- **Input**:
BEGIN

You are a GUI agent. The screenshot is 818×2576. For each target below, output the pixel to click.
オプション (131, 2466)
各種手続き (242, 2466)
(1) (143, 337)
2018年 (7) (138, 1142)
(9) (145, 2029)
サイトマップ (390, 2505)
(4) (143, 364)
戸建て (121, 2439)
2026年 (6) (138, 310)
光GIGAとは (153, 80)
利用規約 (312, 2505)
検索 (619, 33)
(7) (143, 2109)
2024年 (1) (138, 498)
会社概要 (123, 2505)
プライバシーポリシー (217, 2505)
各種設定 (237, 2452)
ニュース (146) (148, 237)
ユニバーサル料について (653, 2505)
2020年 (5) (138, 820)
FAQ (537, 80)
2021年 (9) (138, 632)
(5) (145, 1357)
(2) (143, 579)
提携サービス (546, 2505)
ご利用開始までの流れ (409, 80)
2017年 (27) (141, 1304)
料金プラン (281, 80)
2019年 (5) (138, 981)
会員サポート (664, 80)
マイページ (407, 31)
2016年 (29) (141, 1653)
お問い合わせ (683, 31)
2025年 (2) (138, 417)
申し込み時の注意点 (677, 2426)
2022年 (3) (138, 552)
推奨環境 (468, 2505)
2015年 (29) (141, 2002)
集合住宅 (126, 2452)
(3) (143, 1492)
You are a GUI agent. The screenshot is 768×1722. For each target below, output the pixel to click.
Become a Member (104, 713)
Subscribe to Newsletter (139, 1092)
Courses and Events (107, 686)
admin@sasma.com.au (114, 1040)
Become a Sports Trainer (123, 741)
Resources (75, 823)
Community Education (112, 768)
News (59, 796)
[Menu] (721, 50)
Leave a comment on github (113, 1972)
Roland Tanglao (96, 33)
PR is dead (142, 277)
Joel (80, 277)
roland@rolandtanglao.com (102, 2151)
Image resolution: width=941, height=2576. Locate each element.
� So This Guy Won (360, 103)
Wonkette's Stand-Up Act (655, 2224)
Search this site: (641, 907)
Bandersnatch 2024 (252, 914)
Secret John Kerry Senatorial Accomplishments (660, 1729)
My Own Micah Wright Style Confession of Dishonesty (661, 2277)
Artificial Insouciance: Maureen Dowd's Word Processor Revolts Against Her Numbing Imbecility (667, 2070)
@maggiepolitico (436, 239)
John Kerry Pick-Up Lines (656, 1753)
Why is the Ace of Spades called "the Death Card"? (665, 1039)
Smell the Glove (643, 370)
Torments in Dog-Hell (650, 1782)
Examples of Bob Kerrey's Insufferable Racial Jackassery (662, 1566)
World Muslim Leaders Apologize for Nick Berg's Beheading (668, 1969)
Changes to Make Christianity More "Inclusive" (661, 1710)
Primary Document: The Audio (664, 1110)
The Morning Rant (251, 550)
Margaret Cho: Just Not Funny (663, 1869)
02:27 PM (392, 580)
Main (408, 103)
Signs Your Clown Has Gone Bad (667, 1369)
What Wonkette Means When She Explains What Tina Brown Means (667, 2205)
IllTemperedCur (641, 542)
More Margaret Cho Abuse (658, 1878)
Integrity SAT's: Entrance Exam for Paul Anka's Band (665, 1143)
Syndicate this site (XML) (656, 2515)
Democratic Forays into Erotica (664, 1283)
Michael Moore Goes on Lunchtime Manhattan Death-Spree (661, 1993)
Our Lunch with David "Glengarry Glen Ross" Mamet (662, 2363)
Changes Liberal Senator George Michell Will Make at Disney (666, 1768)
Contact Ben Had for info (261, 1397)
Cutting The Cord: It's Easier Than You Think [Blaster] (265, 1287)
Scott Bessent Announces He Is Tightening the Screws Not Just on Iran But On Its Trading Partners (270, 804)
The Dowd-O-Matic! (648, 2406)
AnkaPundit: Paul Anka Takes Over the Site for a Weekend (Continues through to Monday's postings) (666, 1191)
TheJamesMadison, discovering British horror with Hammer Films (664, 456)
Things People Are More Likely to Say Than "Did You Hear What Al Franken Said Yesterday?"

END

- **Problem details**: Please output the full listing one more time, exactly.

- **Answer box**:
You are a GUI agent. The screenshot is 818×2576. For each target below, output the pixel to click.
オプション (131, 2466)
各種手続き (242, 2466)
(1) (143, 337)
2018年 (7) (138, 1142)
(9) (145, 2029)
サイトマップ (390, 2505)
(4) (143, 364)
戸建て (121, 2439)
2026年 (6) (138, 310)
光GIGAとは (153, 80)
利用規約 (312, 2505)
検索 (619, 33)
(7) (143, 2109)
2024年 (1) (138, 498)
会社概要 (123, 2505)
プライバシーポリシー (217, 2505)
各種設定 (237, 2452)
ニュース (146) (148, 237)
ユニバーサル料について (653, 2505)
2020年 (5) (138, 820)
FAQ (537, 80)
2021年 (9) (138, 632)
(5) (145, 1357)
(2) (143, 579)
提携サービス (546, 2505)
ご利用開始までの流れ (409, 80)
2017年 (27) (141, 1304)
料金プラン (281, 80)
2019年 (5) (138, 981)
会員サポート (664, 80)
マイページ (407, 31)
2016年 (29) (141, 1653)
お問い合わせ (683, 31)
2025年 (2) (138, 417)
申し込み時の注意点 (677, 2426)
2022年 (3) (138, 552)
推奨環境 (468, 2505)
2015年 (29) (141, 2002)
集合住宅 (126, 2452)
(3) (143, 1492)
You are a GUI agent. The screenshot is 768×1722. For each target below, output the pixel to click.
Become a Member (104, 713)
Subscribe to Newsletter (139, 1092)
Courses and Events (107, 686)
admin@sasma.com.au (114, 1040)
Become a Sports Trainer (123, 741)
Resources (75, 823)
Community Education (112, 768)
News (59, 796)
[Menu] (721, 50)
Leave a comment on github (113, 1972)
Roland Tanglao (96, 33)
PR is dead (142, 277)
Joel (80, 277)
roland@rolandtanglao.com (102, 2151)
Image resolution: width=941, height=2576. Locate each element.
� So This Guy Won (360, 103)
Wonkette's Stand-Up Act (655, 2224)
Search this site: (641, 907)
Bandersnatch 2024 (252, 914)
Secret John Kerry Senatorial Accomplishments (660, 1729)
My Own Micah Wright Style Confession of Dishonesty (661, 2277)
Artificial Insouciance: Maureen Dowd's Word Processor Revolts Against Her Numbing Imbecility (667, 2070)
@maggiepolitico (436, 239)
John Kerry Pick-Up Lines (656, 1753)
Why is the Ace of Spades called "the Death Card"? (665, 1039)
Smell the Glove (643, 370)
Torments in Dog-Hell (650, 1782)
Examples of Bob Kerrey's Insufferable Racial Jackassery (662, 1566)
World Muslim Leaders Apologize for Nick Berg's Beheading (668, 1969)
Changes to Make Christianity More "Inclusive" (661, 1710)
Primary Document: The Audio (664, 1110)
The Morning Rant (251, 550)
Margaret Cho: Just Not Funny (663, 1869)
02:27 PM (392, 580)
Main (408, 103)
Signs Your Clown Has Gone Bad (667, 1369)
What Wonkette Means When She Explains What Tina Brown Means (667, 2205)
IllTemperedCur (641, 542)
More Margaret Cho Abuse (658, 1878)
Integrity SAT's: Entrance Exam for Paul Anka's Band (665, 1143)
Syndicate this site (XML) (656, 2515)
Democratic Forays into Erotica (664, 1283)
Michael Moore Goes on Lunchtime Manhattan Death-Spree (661, 1993)
Our Lunch with David "Glengarry Glen Ross" Mamet (662, 2363)
Changes Liberal Senator George Michell Will Make at Disney (666, 1768)
Contact Ben Had for info (261, 1397)
Cutting The Cord: It's Easier Than You Think [Blaster] (265, 1287)
Scott Bessent Announces He Is Tightening the Screws Not Just on Iran But On Its Trading Partners (270, 804)
The Dowd-O-Matic! (648, 2406)
AnkaPundit: Paul Anka Takes Over the Site for a Weekend (Continues through to Monday's postings) (666, 1191)
TheJamesMadison, discovering British horror with Hammer Films (664, 456)
Things People Are More Likely to Say Than "Did You Hear What Al Franken Said Yesterday?"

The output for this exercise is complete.